Distintos, pero nativos. Y fueron por ello culpados de ser responsables de su
aislamiento, de su inacción y acusados de imprevisión, de falta de patriotismo,
de inmerecido orgullo, de indolencia
Los nuevos censos realizados en 1911, 1919 y 1925, que gradualmente
pormenorizaban cada vez más los distintos grupos sociales, reafirmaron la
comunidad angloindia como una entidad diferenciada étnicamente y reconocible
social y culturalmente. Su situación legal, sin embargo, no dejó por ello de
ser contradictoria. Según descripción del conde Winterton, subsecretario de
estado de India, mientras que para cuestiones laborales se les consideraba
indios nativos, su estatus en cuanto a seguridad y educación “se aproximaba” al
de ciudadanos británicos. Como consecuencia de esta dualidad, al tiempo que
seguían excluidos de los puestos altos en el funcionariado y en servicios tales
como el ferrocarril, telégrafos, etc., al recibir su educación en inglés y en
muchas ocasiones ser ésta su única lengua, quedaban impedidos de competir a
nivel universitario nacional con la élite educada india.
Dicho de otra manera, aparte del reconocimiento oficial explícito de su
existencia, poco había cambiado para ellos. Según Frank Anthony, “cuando un angloindio ganaba la Victoria
Cross (la más alta condecoración inglesa al valor en la batalla), se decía que el receptor era británico.
Pero en las raras ocasiones en las que un angloindio estaba implicado en un
crimen, los periódicos ingleses ponían buen cuidado en referirse a él como
angloindio”. Esta tendencia continúa hoy día. Richard Holmes, en su extenso
Sahib: The British Soldier in India, aunque
en la introducción explica el origen de la comunidad angloindia, apenas vuele a
mencionarla en las más de quinientas páginas del libro.

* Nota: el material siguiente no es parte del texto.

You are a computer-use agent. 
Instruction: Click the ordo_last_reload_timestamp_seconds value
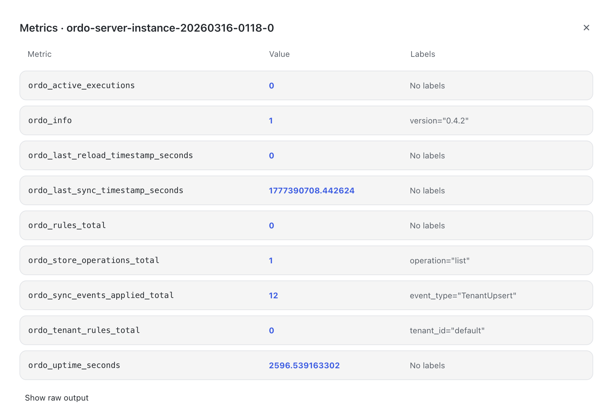pyautogui.click(x=271, y=155)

Durante la Primera Guerra Mundial, desposeída la India de las tropas
británicas, fue la India Defense Force,
formada casi por completo por angloindios, quien mantuvo la seguridad y estabilidad
política de la colonia y la gran mayoría de las enfermeras, incluidas las de
campaña, eran angloindias.
En 1919 surge en escena Henry Gidney, afamado cirujano, hombre
elegante, culto, amante de la caza y de la buena vida, de la belleza de las
mujeres y de las obras de arte. Poseedor de una asombrosa memoria y, sobre
todo, del necesario aplomo y buen discurso, consiguió que las distintas
asociaciones angloindias, explícitamente unas, tácitamente otras y oponiéndose
las menos, consintieran en designarle su líder y representante. Bajo su gestión
se constituyó la All-India Angloindian
Association, federación de las distintas asociaciones regionales, a través
de la cual Gidney afianzó la unidad del colectivo angloindio. Cuando el poder
inglés se negaba todavía siquiera a considerar la idea de abandonar India, un
visionario Gidney tuvo la claridad de mente suficiente para comenzar a sembrar
en la comunidad la conciencia de ser verdaderos indios, de que India, y no
Inglaterra, era su verdadera patria y de que habían de luchar por su
reconocimiento, derechos y supervivencia como minoría nativa. Algunos sectores
del colectivo consideraron tal posicionamiento no sólo como una renuncia a lo
que tenían por suyo, sino incluso como una traición a su identidad, por lo que
fue muy criticado.
En 1932, Ernest Timothy
McCluskie, un hombre de negocios de éxito de padre irlandés y madre india,
arrendó con derecho a compra en el estado de Jharkhand, a 360 kilómetros al
noroeste de Calcuta, 4.000 hectáreas de terreno comunicadas por carretera, tren
y por el río Damodar. Envió circulares convocando a las comunidades angloindias
de todo el país para que acudieran a asentarse en esos terrenos. Aunque se
pretendía crear una ciudad angloindia, invitó tambien a mestizos de ascendencia portuguesa y francesa a unirse a la iniciativa (recordemos que en ese momento aún no se había creado la definición constitucional y, por tanto, el término solo aludía a descendientes de ingleses), que había de sustentarse económicamente a través de una cooperativa agraria creada al efecto con el nombre de Colonization Society. Cuatrocientas
familias acudieron con cuanto tenían: “Trajeron sus pianos, su pesados arcones
de madera, sus pantalones de montar, sus rifles y escopetas, su cháchara, sus
vestidos de fiesta, cortinas de lazos, bizcochos de ron y cerveza”. Buscaban la
patria propia que nunca habían tenido, un terruño al que tener apego, “donde
pudieran vivir su propia identidad”. Frente a la nostalgia de una Inglaterra y
ajena, McCluskieganj, como se llamó el recién creado pueblo en honor de su
fundador, representaba la aceptación de su condición india irreversible, la
voluntad de convertir esa fatalidad en un motor vital. Pero McCluskieganj no
pudo resistir el gran éxodo angloindio que la incertidumbre de la independencia
produjo y quedó prácticamente despoblado. Hoy apenas quedan allí 20 familias
angloindias.
Fallecido Sir Henry Gidney en 1942, ocupó su lugar Frank Anthony, quien durante toda su gestión y especialmente en los difíciles años previos a la independencia, en la redacción de una constitución y posteriores enfrentamientos de poderes parlamentarios se demostró un titán capaz de hacer valer los derechos de unos pocos cientos de miles sin territorio definido en medio de un país poblado por cuatrocientos millones de hindúes y cien millones de musulmanes, lucha de la que también se beneficiaron otros grupos igualmente pequeños, como parsis e indios cristianos.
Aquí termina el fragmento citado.